Christmas only comes once a year and it’s fun to do something a bit different with your décor too. It’s only for a few weeks and can be packed away come January if you are fed up with it. It’s the perfect time to try something new!
What does Christmas look like in your home? Do you stick to one colour scheme or do you incorporate lots of colour?
We definitely use lots of metallics, but less of the traditional reds and greens that you might expect. I always think about reflecting the landscape we live in, particularly as we have so much glass in our home. That said, the kids do have free reign in their own bedrooms and they are big fans of colour!
What are your top Christmas styling tips for those who don’t want too much fuss and prefer an understated look?
Perhaps just focus on one key area of your home to decorate. A living room or hallway, for example. You can go all out in that room, but equally, escape to normality if the clutter is driving you crazy by mid-December! Also, keep things quite neutral in terms of colour. A miniature spruce tree in a wicker basket or pot can look beautiful just strung with simple lights – set it on a table or windowsill for a scandi, minimal vibe. Equally, white paper stars hung at different levels in a window can provide a bit of welcoming festive cheer without flashing lights and glitter everywhere!
How do you get your children involved in decorating your home for Christmas?
We have a big decorating day each year and we put on Christmas tunes, light all our festive candles, bake something with cinnamon in and get stuck in. It’s one of my favourite days of the whole year, and one we all look forward to. When the kids were younger (and the decorations mostly ended up on the bottom three branches of the tree!) I would have moved things around a little after they went to bed. Now they’re all well skilled in the process, and I’m becoming pretty redundant! It’s so much fun to experience it all with them.
Do you have any unique Christmas table styling tips?
I use a roll of hessian for my table runner each year. It’s really inexpensive to buy and protects the table from hot dishes. It’s not too much of a disaster if something is spilled on it either, and I can just roll out another piece. I use all my existing crockery and add napkins with little silver stars, as well as lots of candles of different heights, interspersed with offcuts from our Christmas tree.
Finally, when do you start making your house festive? Do you wait until December or do you get started earlier?

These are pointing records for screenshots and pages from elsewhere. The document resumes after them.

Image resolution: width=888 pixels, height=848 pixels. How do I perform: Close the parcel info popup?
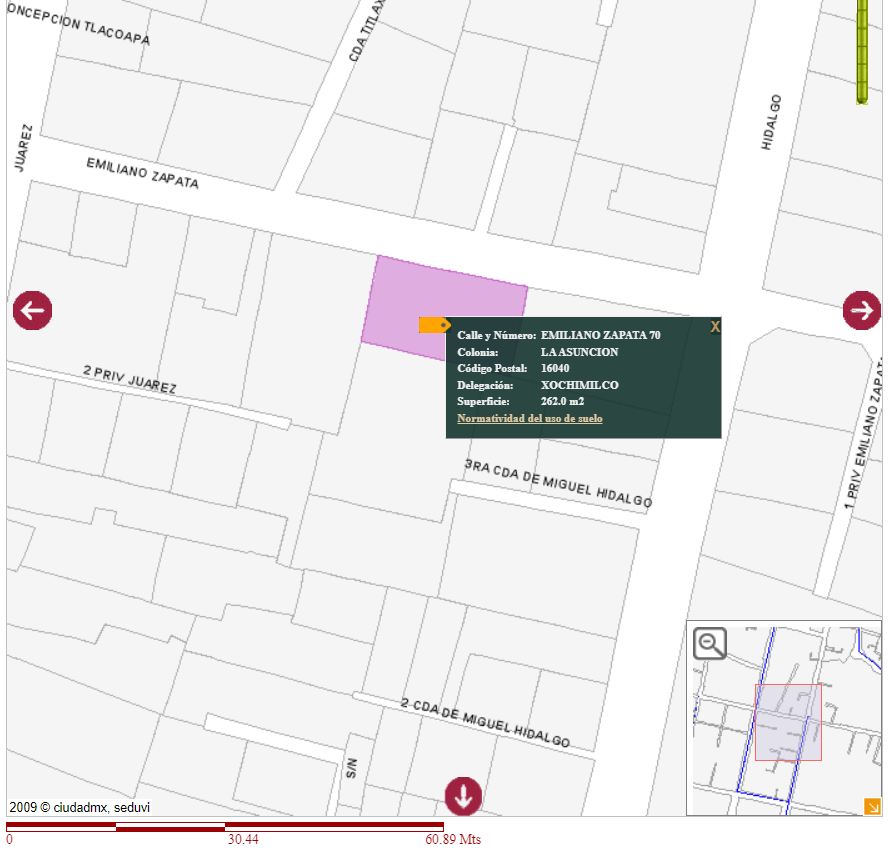pyautogui.click(x=715, y=327)
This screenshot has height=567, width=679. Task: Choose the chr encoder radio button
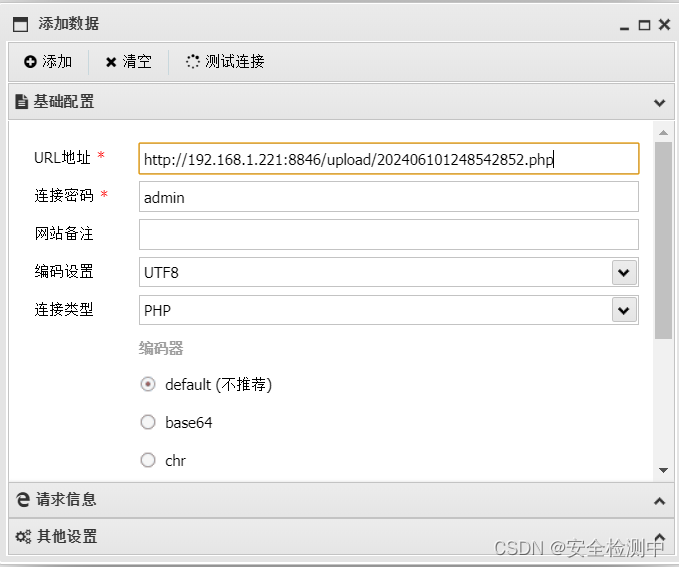[148, 460]
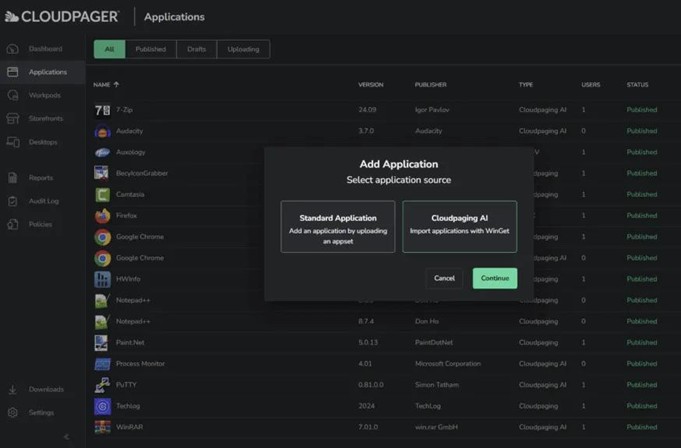This screenshot has width=681, height=448.
Task: Switch to the Drafts filter tab
Action: (196, 49)
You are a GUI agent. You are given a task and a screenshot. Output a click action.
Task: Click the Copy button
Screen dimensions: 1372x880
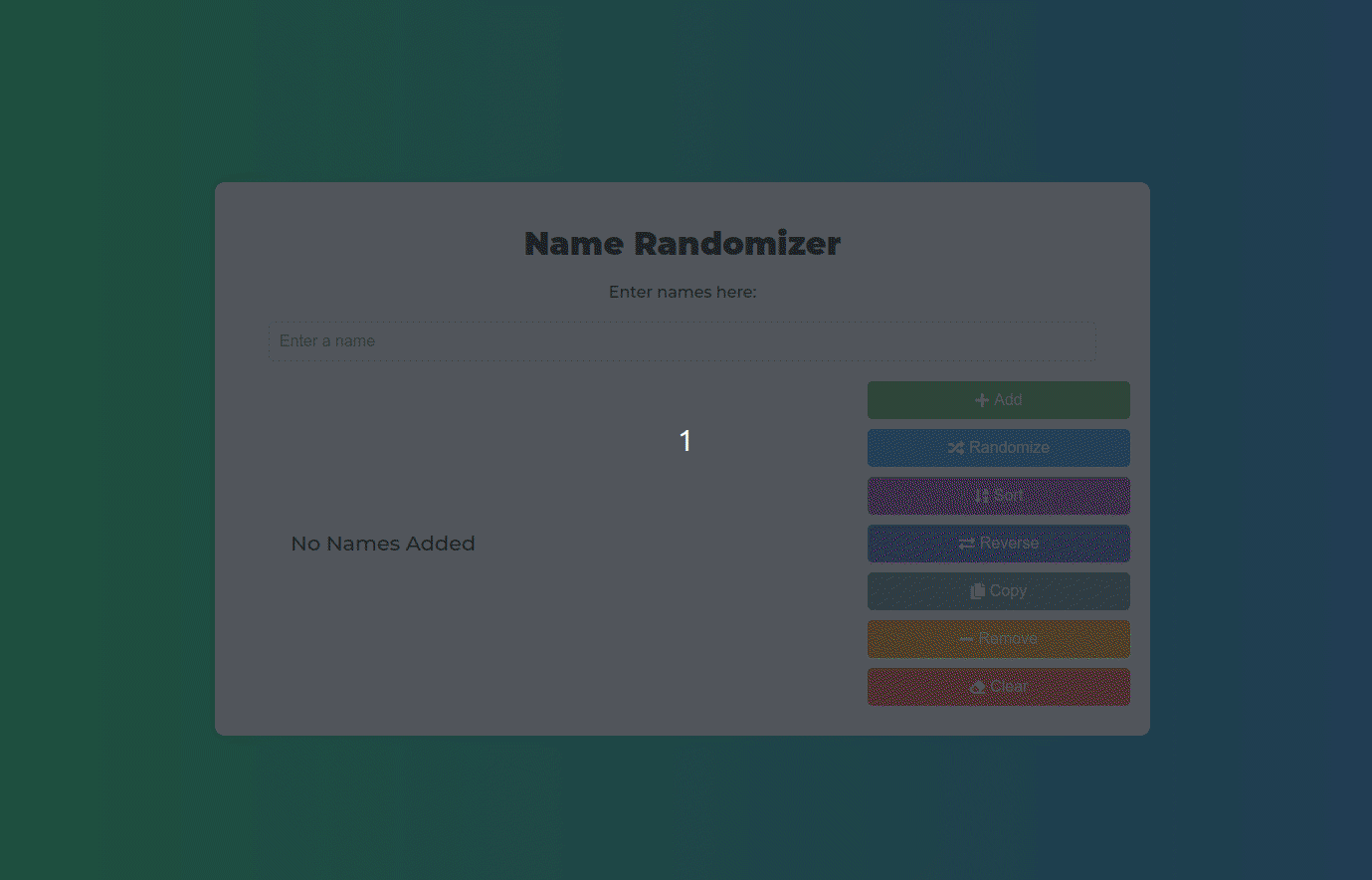click(998, 590)
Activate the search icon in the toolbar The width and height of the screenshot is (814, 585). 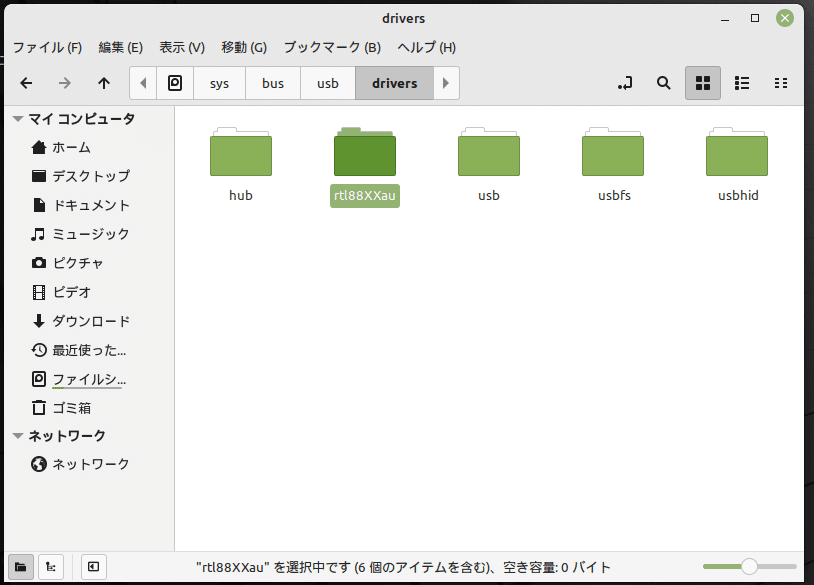pos(663,83)
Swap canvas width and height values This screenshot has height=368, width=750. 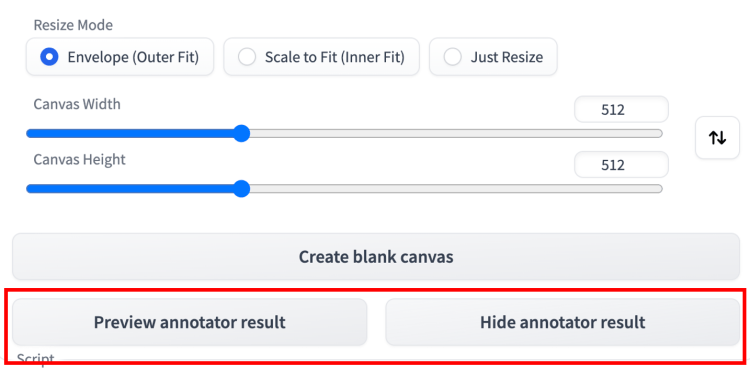717,137
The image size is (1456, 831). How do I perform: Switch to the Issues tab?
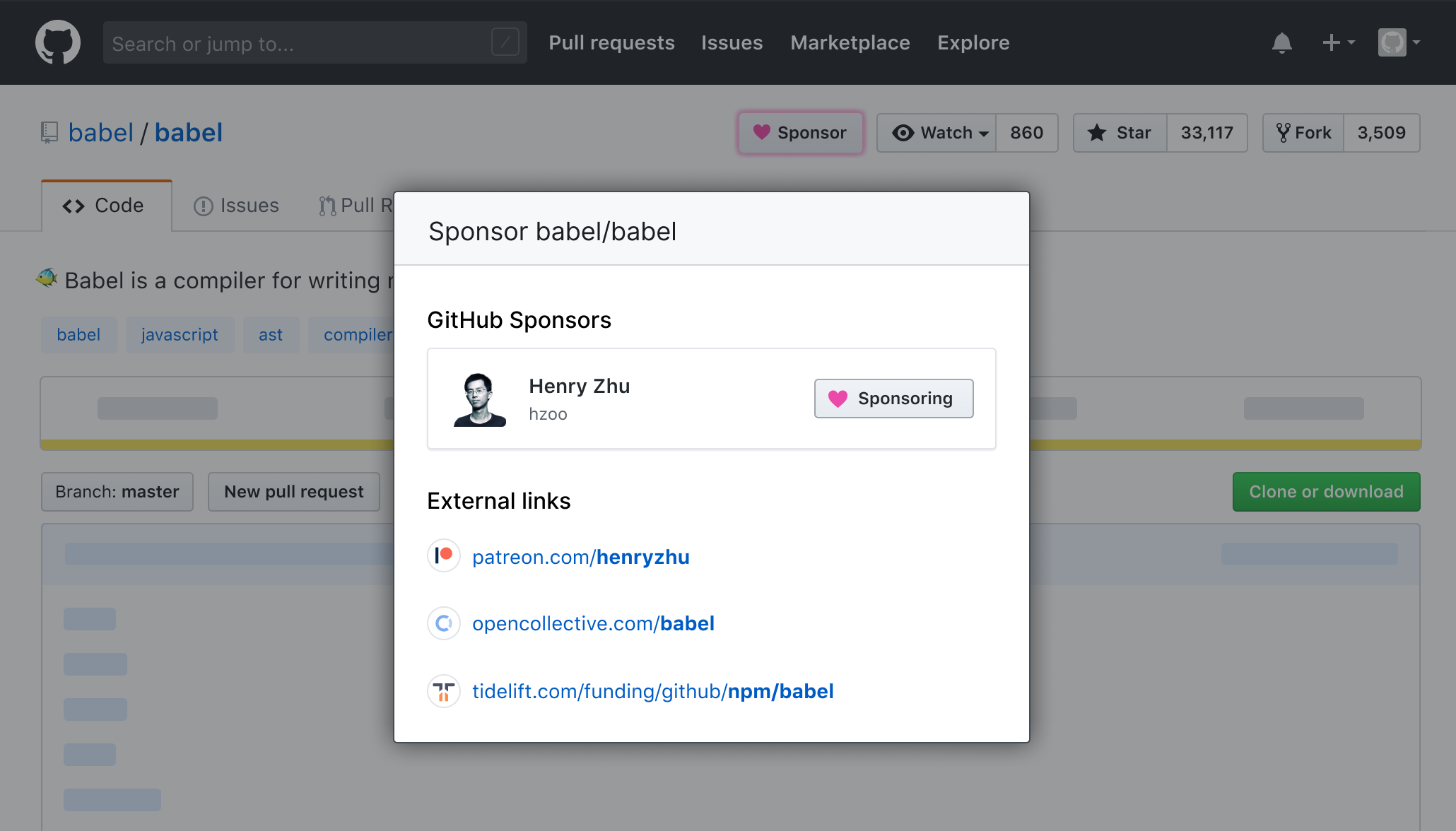click(236, 205)
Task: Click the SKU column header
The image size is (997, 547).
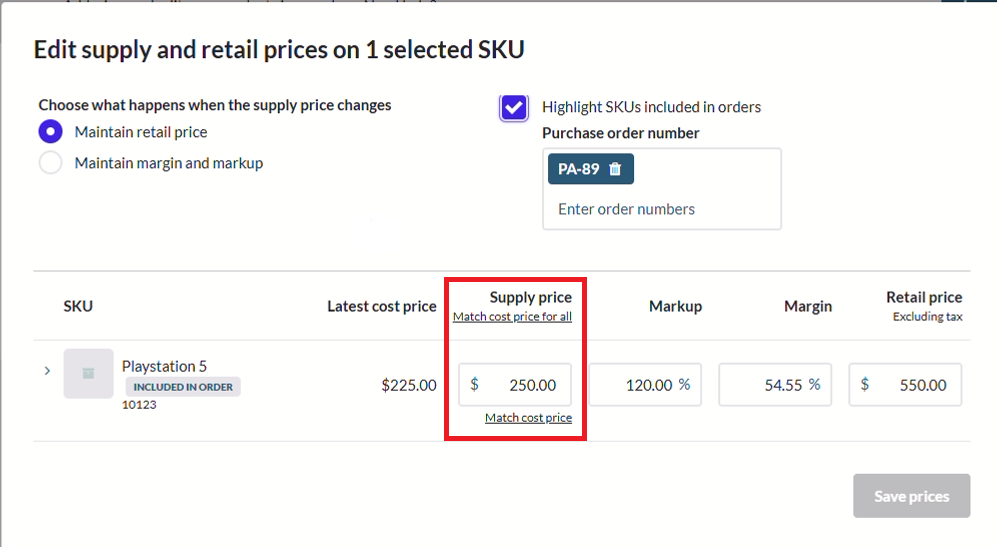Action: 78,307
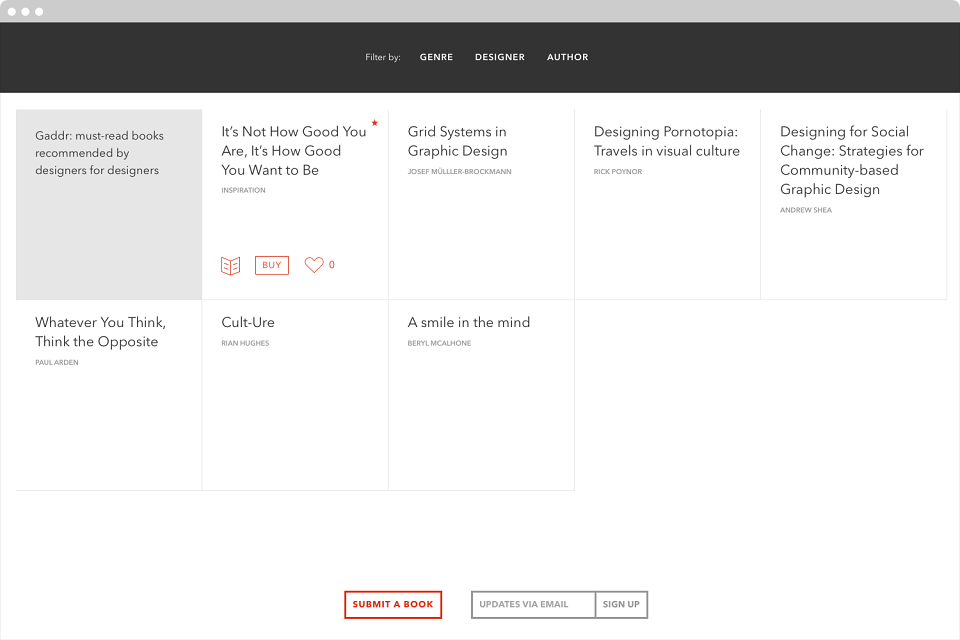Focus the Updates via Email field
This screenshot has height=640, width=960.
tap(533, 604)
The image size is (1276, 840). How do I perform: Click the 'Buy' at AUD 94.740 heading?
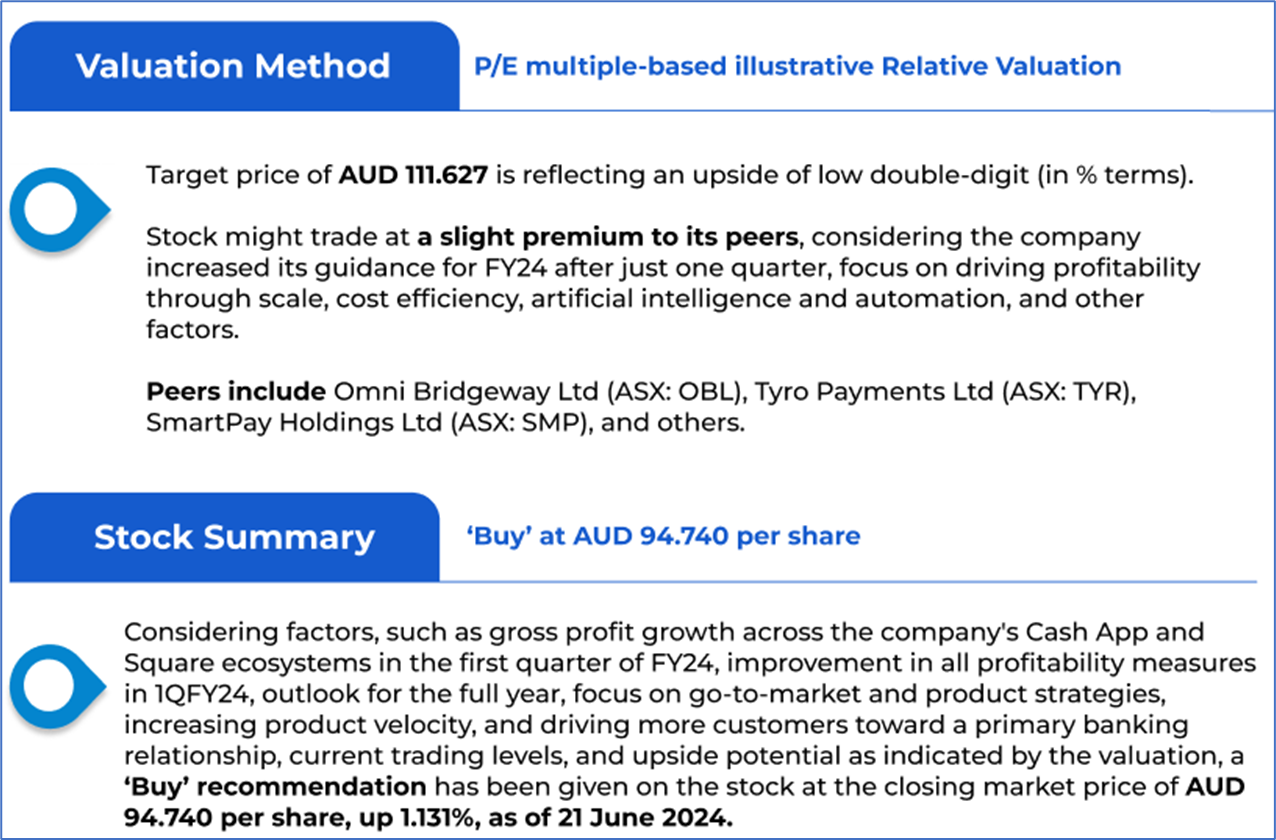663,536
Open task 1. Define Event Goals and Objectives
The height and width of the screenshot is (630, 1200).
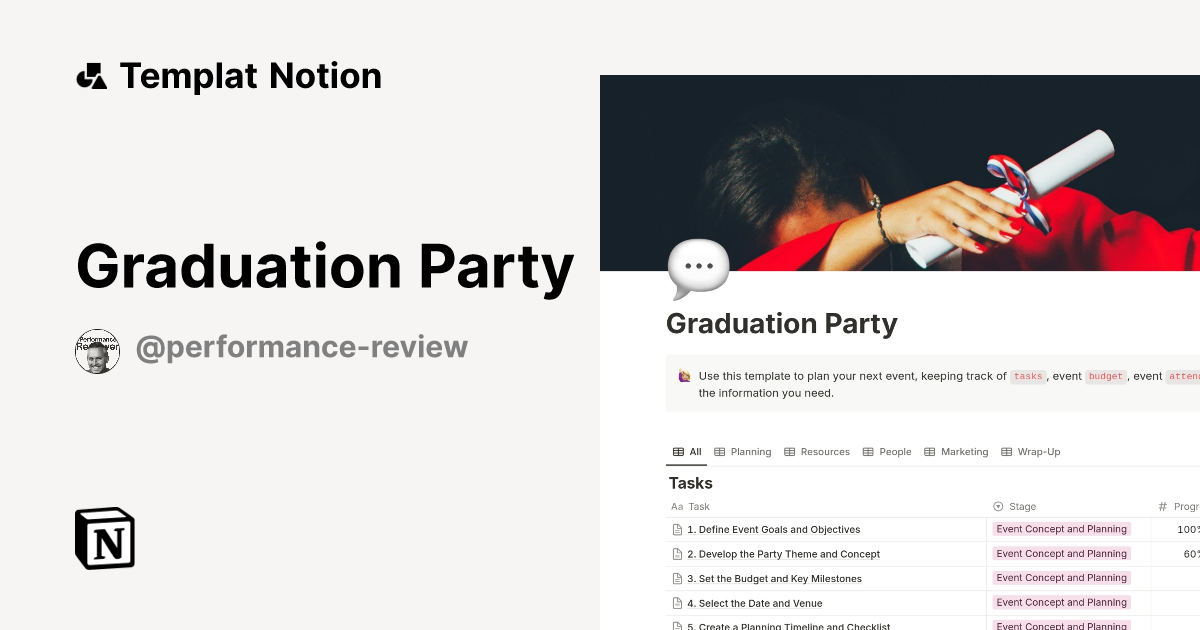[773, 529]
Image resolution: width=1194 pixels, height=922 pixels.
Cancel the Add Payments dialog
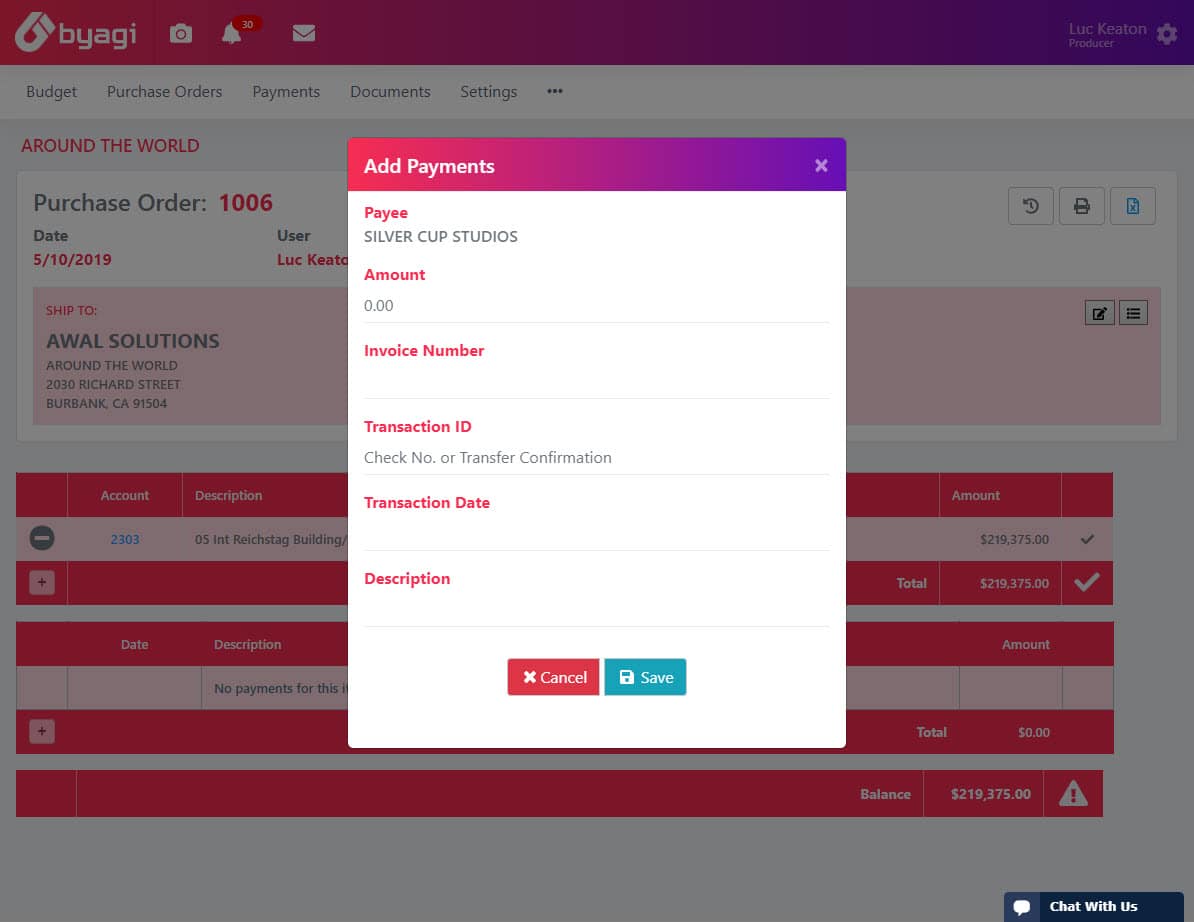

I was always very strictly a first of December decorator, but in the last few years, my job has dictated that we start a little sooner than that. My husband is always a bit bemused by it, but I’m definitely not mad that we are introducing bits and pieces from early November. I joke that it’s ‘Winter’, not ‘Christmas’ décor, but I’m not sure he’s entirely on board with my vision! We always buy a real Christmas tree for our main living space, and usually, try to leave that until early December so that it’s still fresh. We have a big party at our home every Christmas Eve and no one wants a bare tree before the big day has even arrived!